SAML protected resource

Question

I am trying to protect a resource using SAML. There are three actors at play: identity provider (IDP, outside of my control), service provider (SP, I happen to be using spring-security-saml, but this question is not specific to that), and the protected resource (PR, some protected endpoint in a service outside of the SP).

There are two scenarios that I need to support:

1. The user attempts to access the PR for the first time, without any kind of session.
2. The user attempts to access the PR again, when they have previously accessed it.

There is ample guidance on how scenario 1 should work as it is the standard way to use SAML from what I've seen. Scenario 2 seems to be less standard though and I have yet to find any definitive documentation on how it should be handled.

In scenario 1, the flow seems to be standard:

• User attempts to access PR
• PR directs the user to the SP
• SP does the normal SAML assertions with the IDP then redirects the user to login with the IDP
• User successfully logs into IDP
• User is redirected back to SP with information about the user
• SP redirects back to PR (possibly with some kind of generated token to use in the future or additional information about the user)
• Information from PR is supplied to the user

It is scenario 2 that I am less clear on, my thinking is the following:

• User attempts to access PR with token provided in previous scenario
• PR checks the validity of the token with SP
• SP determines if token is valid (how is this done? There doesn't seem to be anything in the SAML standard for checking if a session is active)
• PR allows access to resource depending on response from SP

My questions are:

• Is my understanding of scenario 2 correct? Is this how SAML is intended to be used?
• How would I check the validity of the session with the IDP?
• Does the PR have to check the validity of the session on every request?
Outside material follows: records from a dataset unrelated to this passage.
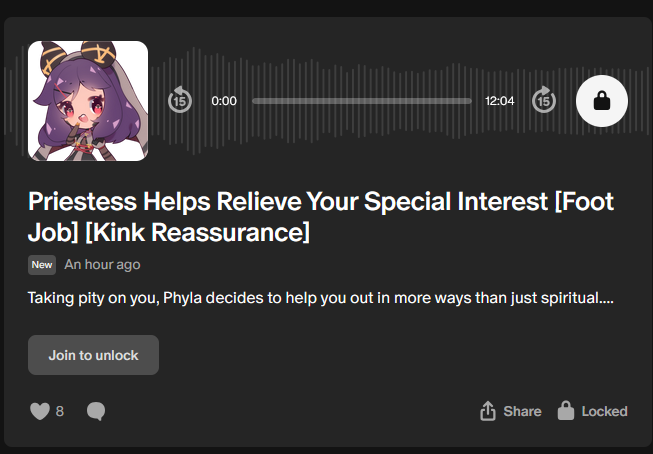Like the post with the heart icon
Image resolution: width=653 pixels, height=454 pixels.
(40, 411)
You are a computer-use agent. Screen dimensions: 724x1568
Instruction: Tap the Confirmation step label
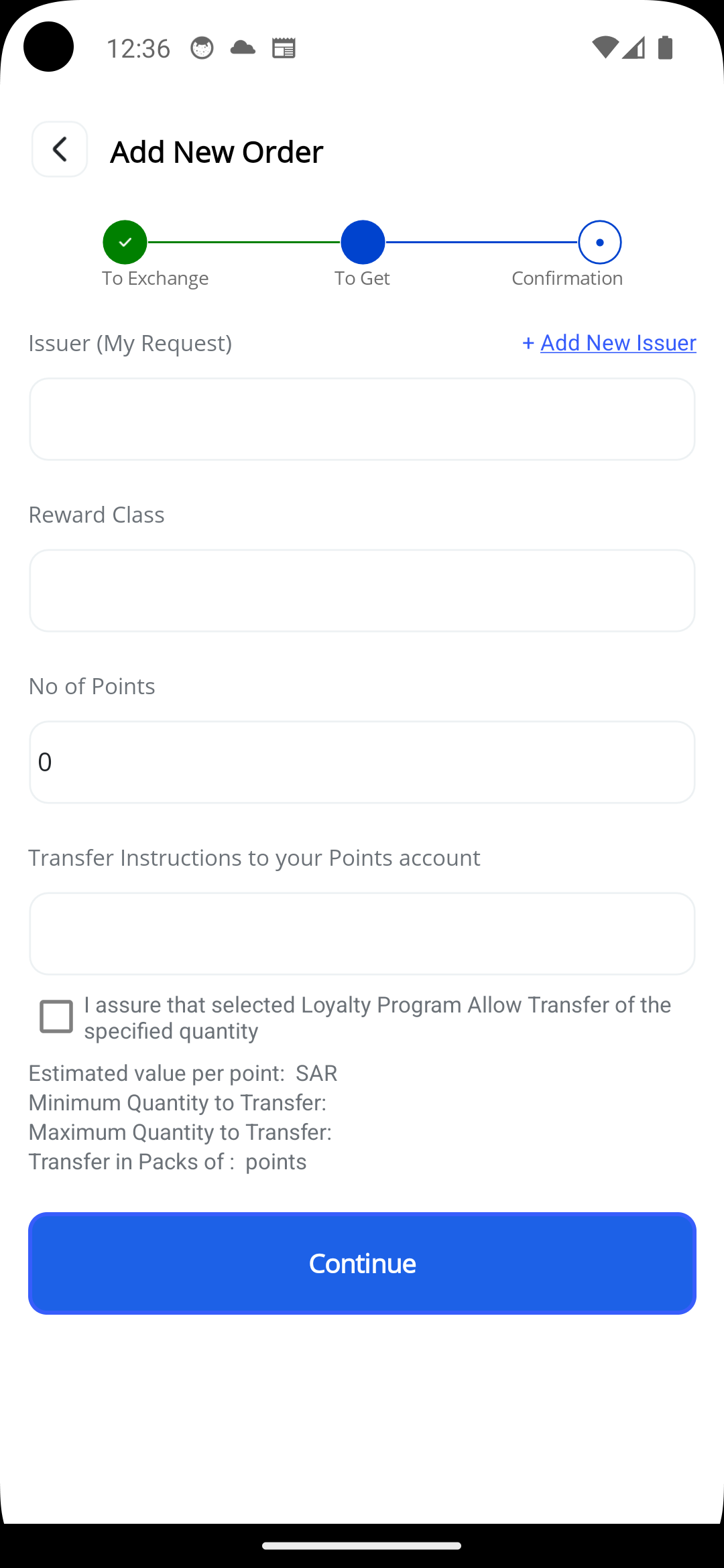567,278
Since SAML doesn't require an expiration (like OAuth access tokens) there doesn't seem to be any way to cache a user's session.

Answer 1

There can be two conditions for accessing the PR.

1. A valid application session created by PR with a specified time before it needs to be renewed.
2. A valid SAML token on which to base the application session.

The PR could take the view that as long as the SAML token is valid then the application session is valid. Or it could decide it wants to create a new session every 10mins, which means redirecting to the IdP to get a new SAML token on which to base the new application session. It depends on the resource being protected. In a sensitive resource, medical data perhaps, the session should be managed accordingly.

In terms of SAML token validity, the IdP issues the token for a set period of time using Response/Conditions/NotBefore and Response/Conditions/NotOnOrAfter which are shown in the examples. There is also Response/AuthnStatement/SessionNotOnOrAfter which can be used to check validity. This:

Gets or sets the time instant at which the session between the principal identified by the subject and the SAML authority issuing this statement must be considered ended

from here. This effectively limits the PR session as the IdP "disowns" the user after this time. e.g. a public walk-in access request for an hour's access to PR. NotOnOrAfter refers to the assertion while SessionNotOnOrAfter refers to the user. After SessionNotOnOrAfter the IdP might not authenticate the user depending on policy etc.

If the PR needs to renew the application session, it could ask the SP to validate the SAML token, which could involve working out whether NotOnOrAfter is in the past. If it is, then the SP would start the process with the IdP again to get a new SAML token. If an IdP is dealing with a sensitive PR, it may release attributes for a limited time, depending how access is granted at its end.